Modellata a Firenze nel 1877 l’opera è figlia della tensione tra i circoli artistici fiorentini e il Bortone, che si era prodotto, e bene, nel ‘nudo’ con il Gladiatore morente, riscuotendo finanche l’ammirazione del Duprè, ma non aveva ancora dato prova di sé nel ‘drappeggio’. Il risultato di questa prova del fuoco fu appunto la statua del Fanfulla inviata alla Mostra internazionale di Parigi, dove però giunse ammaccata in più parti.
Invitato a ripararla il Bortone non andò mai nella capitale francese, forse per motivi economici, forse per il suo carattere che a volte lo rendeva spigoloso e quasi intrattabile.

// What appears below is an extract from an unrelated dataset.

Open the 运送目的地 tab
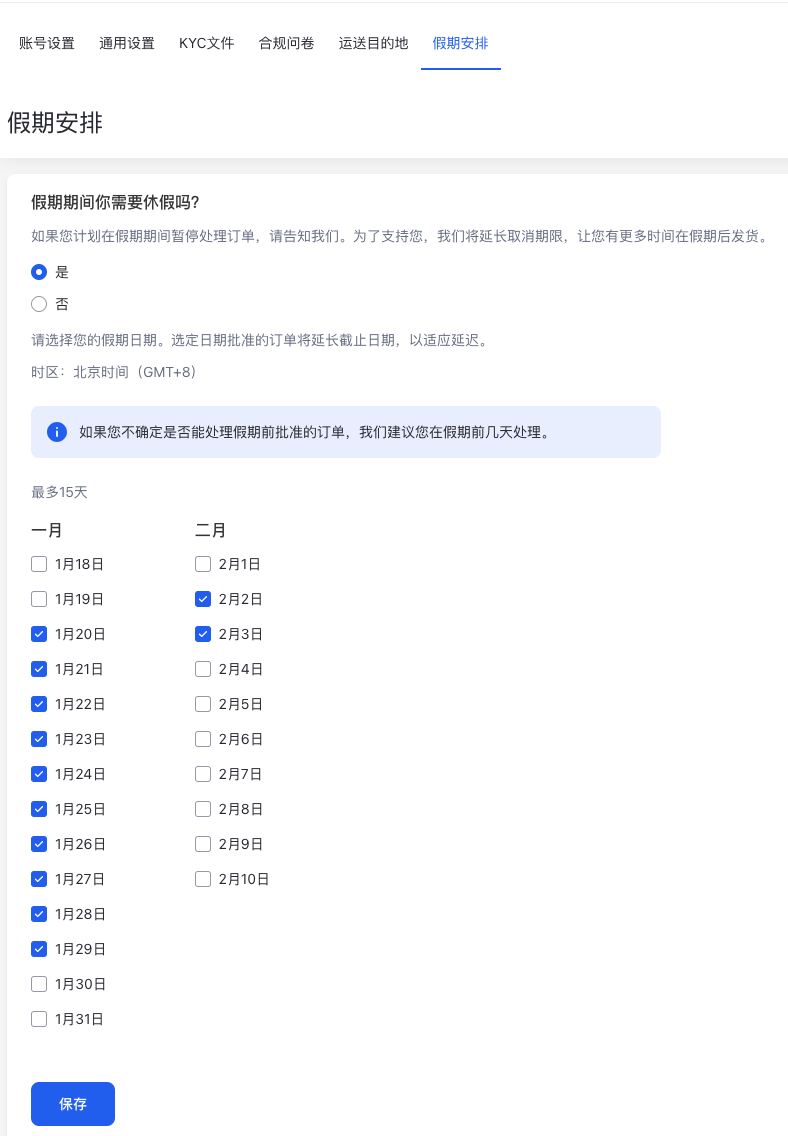Screen dimensions: 788x1136 click(373, 43)
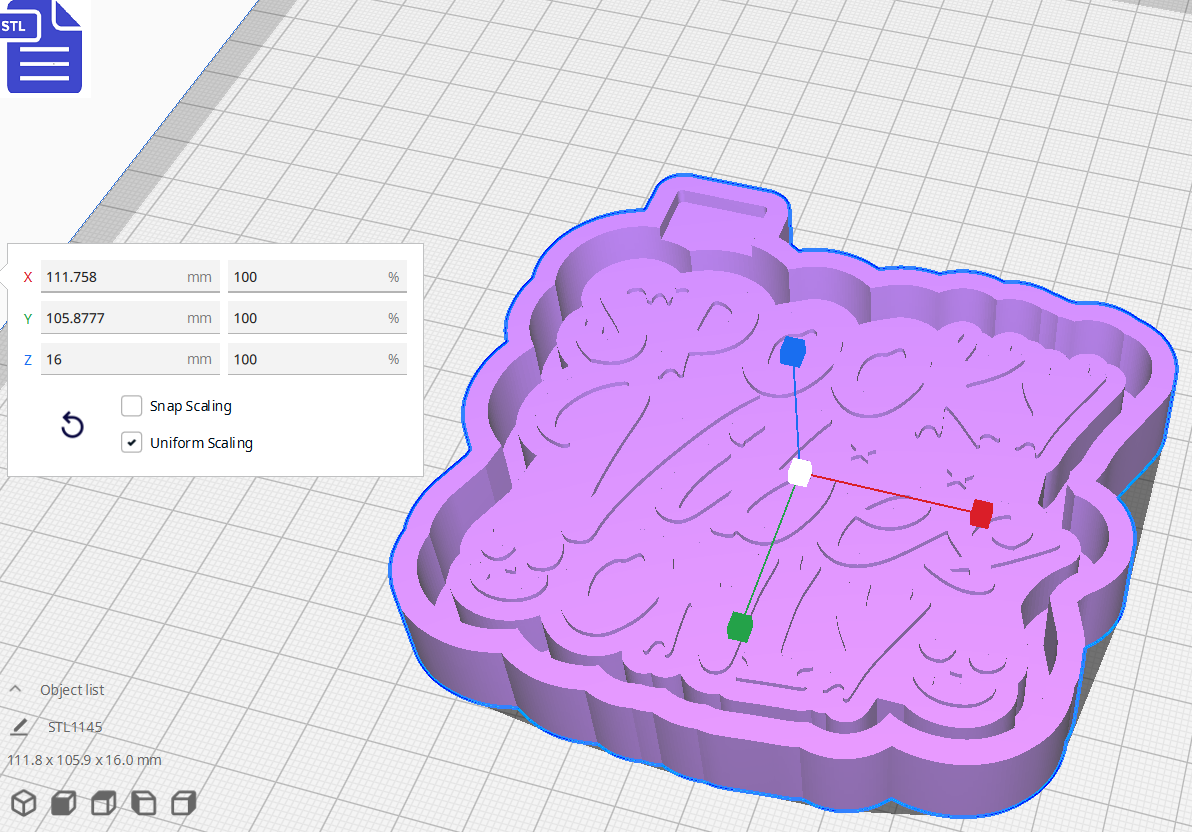Switch to the front view
The image size is (1192, 832).
click(x=62, y=802)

Del carattere riservato e taciturno del Nostro parla il profilo di Alessandro De Donno in una pagina del Corriere Meridionale del 1893:
Bortone è di un carattere troppo austero, ostinatamente avverso a qualsiasi rèclame; e di ciò non manca chi lo rimproveri, pur amandolo; ed io fra questi; ma se è ben difficile mutare il carattere di un uomo, difficilissimo è mutare quello di un artista; anzi, spesso, i difetti dell’uomo completano i pregi dell’artista, e la storia dei grandi artisti ne insegna come gli uni siano inseparabili dagli altri.
Comunque, la statua fu esposta ugualmente a Parigi e vinse il terzo premio, previo il restauro praticato dal grande scultore napoletano Vincenzo Gemito, che si trovava nella capitale francese a motivo della stessa Esposizione.